Your weather app says a tenth of an inch fell last night. The gauge by your back fence is holding a full inch. Neither one is broken, and the gap between them has a straightforward explanation.
A weather app does not measure the rain at your house, and it does not calculate the number on the screen. It displays an estimate that a weather service built from radar and forecast models, then tuned toward your location using rainfall records from real ground stations nearby. None of that machinery can see where a single storm cell emptied over your street. Your gauge can.
The app’s number is an estimate. Your gauge is a measurement.
The app on your phone has no rain sensor in your yard, and it works out no rainfall of its own. The work happens upstream, at a weather service: the operation that runs the radar and the forecast models, or that buys the raw data from whoever does. The National Oceanic and Atmospheric Administration and its National Weather Service run that radar network and those models across the United States. A weather service reads the data, produces a rainfall number for your location, and then your app shows you the result.
A rain gauge actually catches the water that falls on the one spot where it stands, so as long as you placed it correctly, it’s an accurate measurement for that location. The app’s number is only an estimate for your location, assembled miles away from instruments that never touched your property.
The reasons the estimate and the gauge diverge start with the radar.
Radar reads a beam high above the ground
Weather radar never sees the rain landing in your yard. A radar station sends its beam out nearly level with the horizon, but the Earth curves away beneath it, so the farther the beam travels, the higher above the ground it ends up. Close to the station it travels low, through the air where rain is actually falling; farther out it passes above the weather instead of through it.

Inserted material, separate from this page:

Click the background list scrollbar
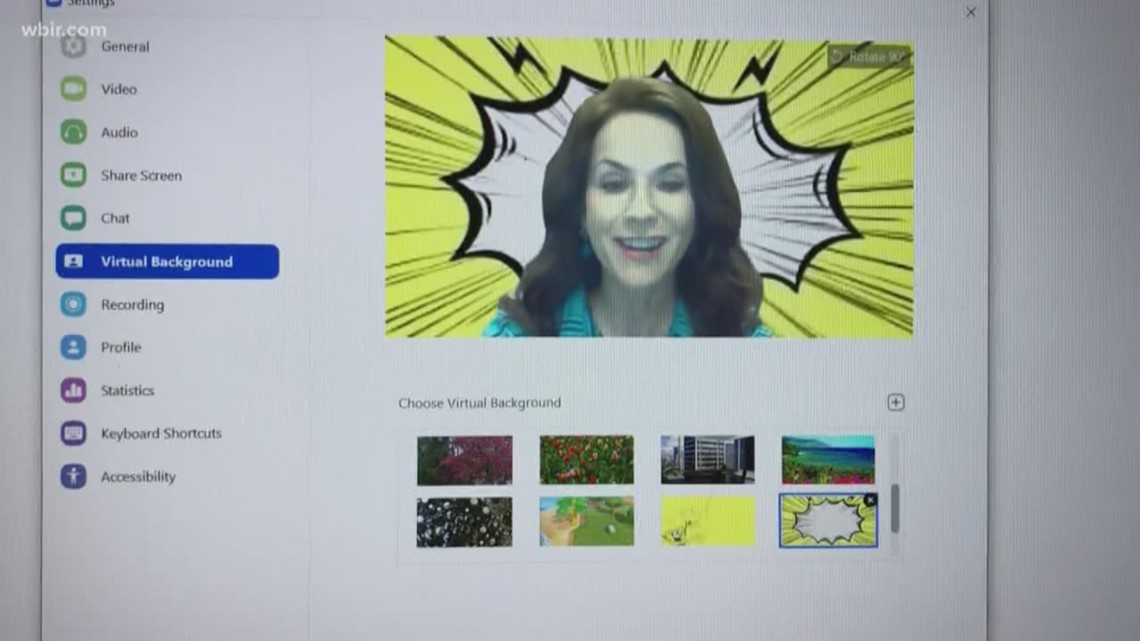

By about 60 miles from the station, the beam is roughly a kilometer up, around three-quarters of a mile. By 120 miles it sits near three kilometers up, high enough to miss shallow or low storms completely. The National Weather Service names beam overshoot the most common reason radar underestimates rainfall, and it worsens the farther you are from the radar.
National maps of low-level radar coverage show wide gaps across the rural United States, the mountain West most of all, where the nearest radar can sit a hundred miles or more away (Maddox et al., 2002). So if you live out in one of those gaps, or the rain was shallow and light, the beam catches only part of it or misses it entirely, and the total the app shows lands below what your gauge caught. The effect is stronger in the cool season, when rain clouds sit lower and more of the rain falls beneath the beam.
Even when the beam passes straight through the rain, it does not measure how much fell. It reads what bounces back.
Radar estimates the amount from an echo
What returns to the radar station is an echo, and its strength depends on the size and number of the raindrops it struck, not on the inches of water reaching the ground. To turn that echo into a rainfall amount, the weather service runs it through a formula that assumes a typical mix of drop sizes. Of course, no real storm perfectly matches that typical mix. A fine drizzle of many small drops and a hard burst of fewer large drops can send back nearly the same echo and still leave very different amounts in your gauge.
The real mix of drop sizes shifts from storm to storm, and over time during a single storm, so no one formula is right everywhere. That conversion has a standard name, the Z–R relationship, after the echo strength (Z) and the rainfall rate (R) it is meant to predict. As researchers writing in Weather and Forecasting found, “there is no unique Z–R relationship that can satisfy all meteorological phenomena” (Cunha et al., 2013). So the radar estimate runs high in some conditions and low in others.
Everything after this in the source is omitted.